As guided back in 2019, Atenor is aiming to develop 1.8 million m2 of projects by 2026, maintaining a gross margin of around € 400 per m2. As of December 2022, Atenor's portfolio consisted of 35 different projects, representing 1.3 million m2, primarily concentrated on office developments (74% of its portfolio) and residential (20%). While most real estate developers are aware that paying a lot now to hopefully make more in a few years is risky business if you’re not careful, Atenor apparently missed the memo as projects have aggressively been financed with debt. Depending on what you think the company will do this year, leverage is sitting at ~8x ebitda.

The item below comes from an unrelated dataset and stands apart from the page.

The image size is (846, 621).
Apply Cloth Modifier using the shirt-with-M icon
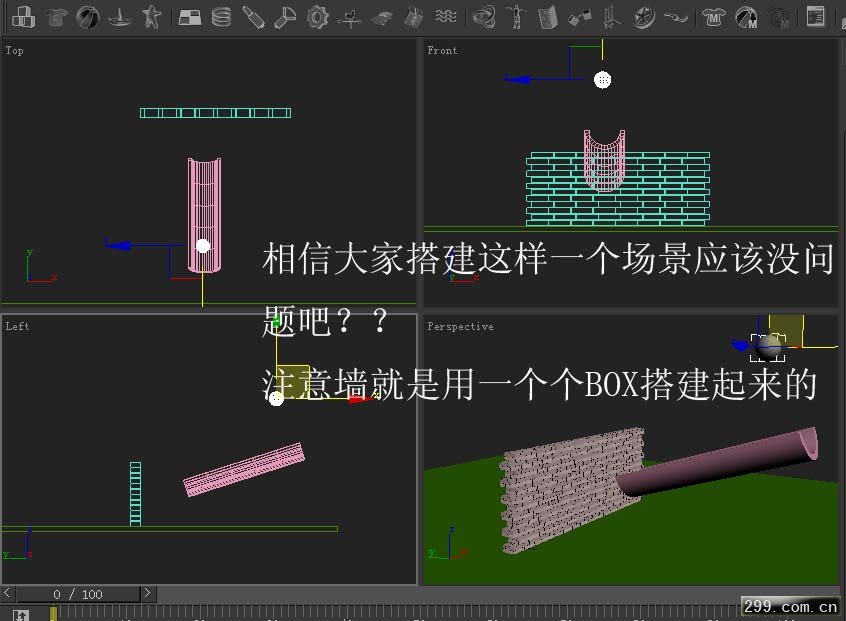coord(712,17)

Now, looking at all this from a (small) distance and thinking about current interest rates should make you pause. Here we have a company with little earnings and no cash flow generation so far, constantly acquiring assets with a LOT of debt, hoping to make a decent margin a few years down the road. How are they going to make this work in today’s rate environment? The answer is, probably not.
First of all, the rise in asset prices over the past years – driven by cheap money – is reversing, and there’s plenty of data indicating that European office and residential prices are under pressure. That € 400 per m2 gross margin that Atenor was assuming... that’s never going to happen. They’ll be lucky to get € 300 per m2 in my opinion. Funny thing, despite all that happened in the markets over the past years, Atenor has maintained its € 400 per m2 guidance for the past five years (i.e. red flag).

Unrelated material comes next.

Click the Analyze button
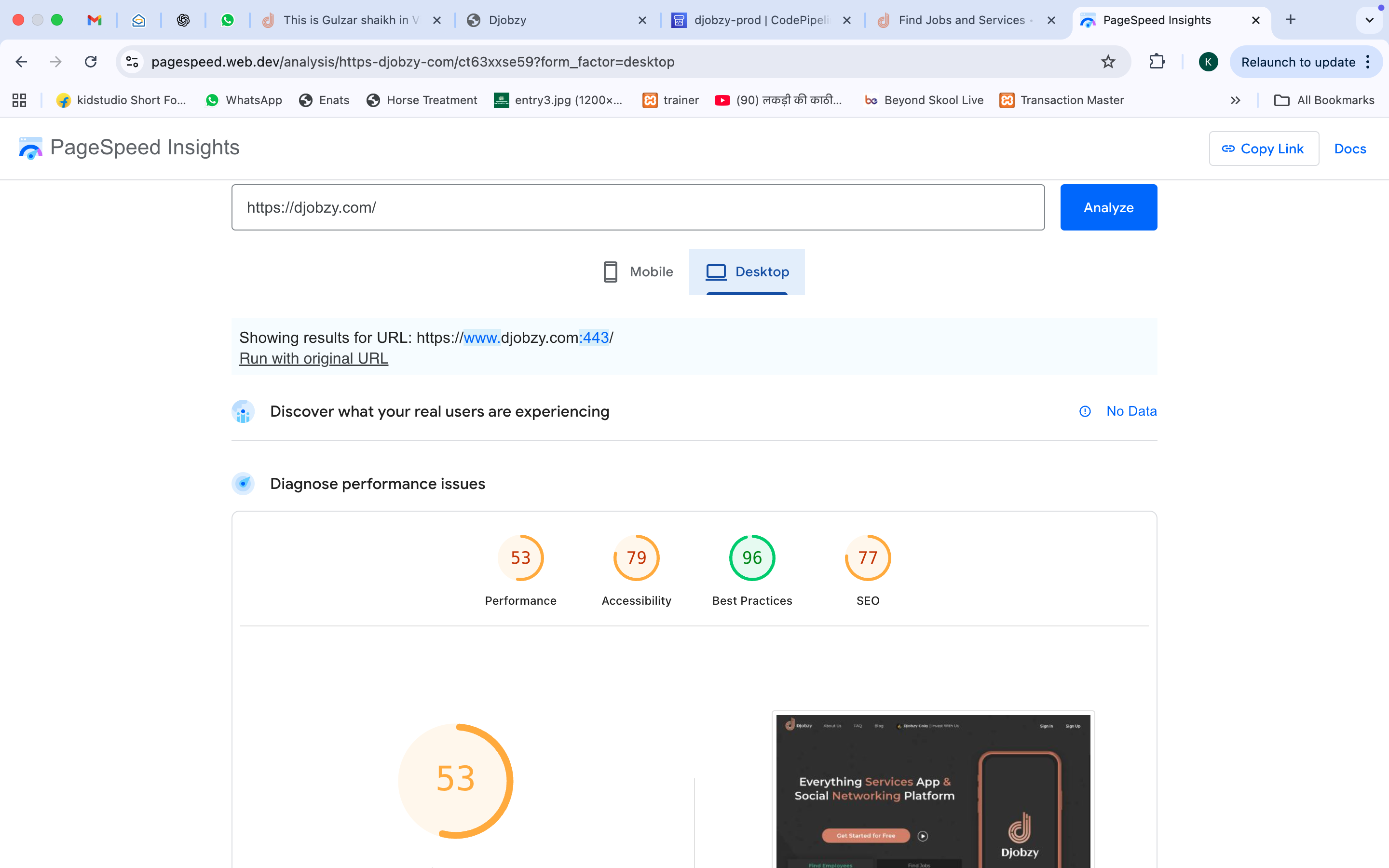The width and height of the screenshot is (1389, 868). 1108,207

Secondly, financing of growth and refinancing of their debt will be way more expensive, and this is a big issue. The only way Atenor will be able to make it work is if it can continue to make up for all the debt that will be due. And for that the company needs to continue to grow, a lot. As a back of the envelope calculation (you know I like to keep things simple), based on their very generous € 400 per m2 gross margin and let’s say 500k m2 sold over the next three years (see picture above), that’s € 200m. 40% of their ~€ 900m debt is due this year, and most of the rest over the next couple of years. And you still need to finance projects and refinance the debt.

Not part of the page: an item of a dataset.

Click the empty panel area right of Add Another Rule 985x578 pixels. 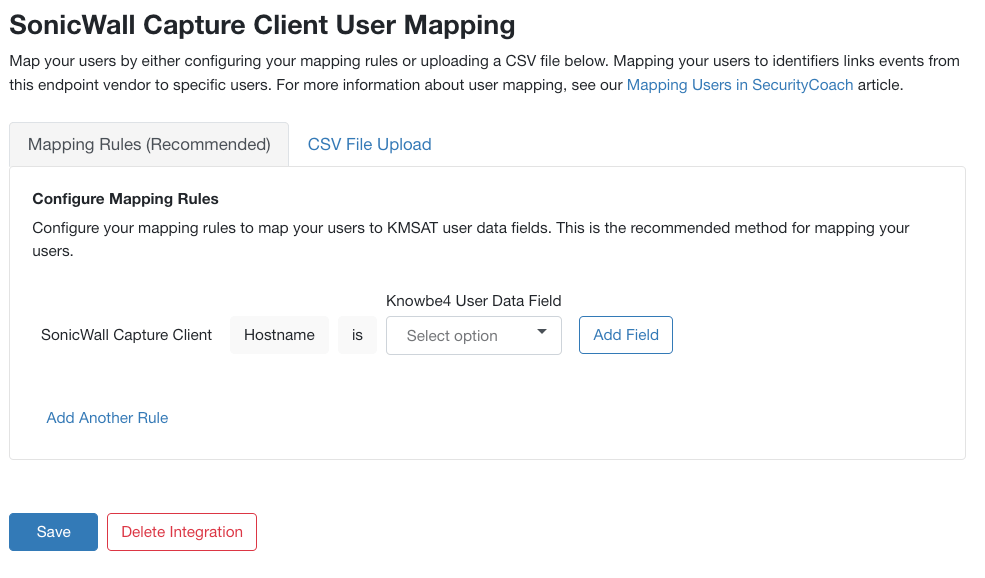coord(560,418)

Clearly Atenor was built for a declining interest rate environment. As long as financing becomes cheaper, it’s easier to finance new projects, cheaper to refinance debt and asset prices increase. Now that rates exploded, the flywheel is going the other way. It worked, until it didn’t.
Also, this is excluding a lot of other non-negligible issues, such as:
Demand for (new) office space is already drastically diminishing, with estimates floating around that as high as 70% of the anticipated European office supply for 2024 has been either delayed beyond 2024 or entirely abandoned.
Increased financing costs and inflation are pressuring developers. Development costs have gone up, a lot, and construction costs account for ~50% of Atenor’s expenses.
Labour shortages have become a significant challenge for new developments. Developers are forced to offer higher salaries to ensure project continuity.
Projects are increasingly facing (permitting) delays. Remember that Atenor still has to sell the assets, so delays are very costly.
Despite all this, Atenor’s share price is still ‘only’ c. 20% below since rates skyrocketed. My guess is, not for long anymore. The company might screen cheaply compared to peers, but relatively cheap is still expensive if there’s a decent chance the company will go bust. Meanwhile the upside is ~30% compared to the perfect rate environment. That’s just ugly.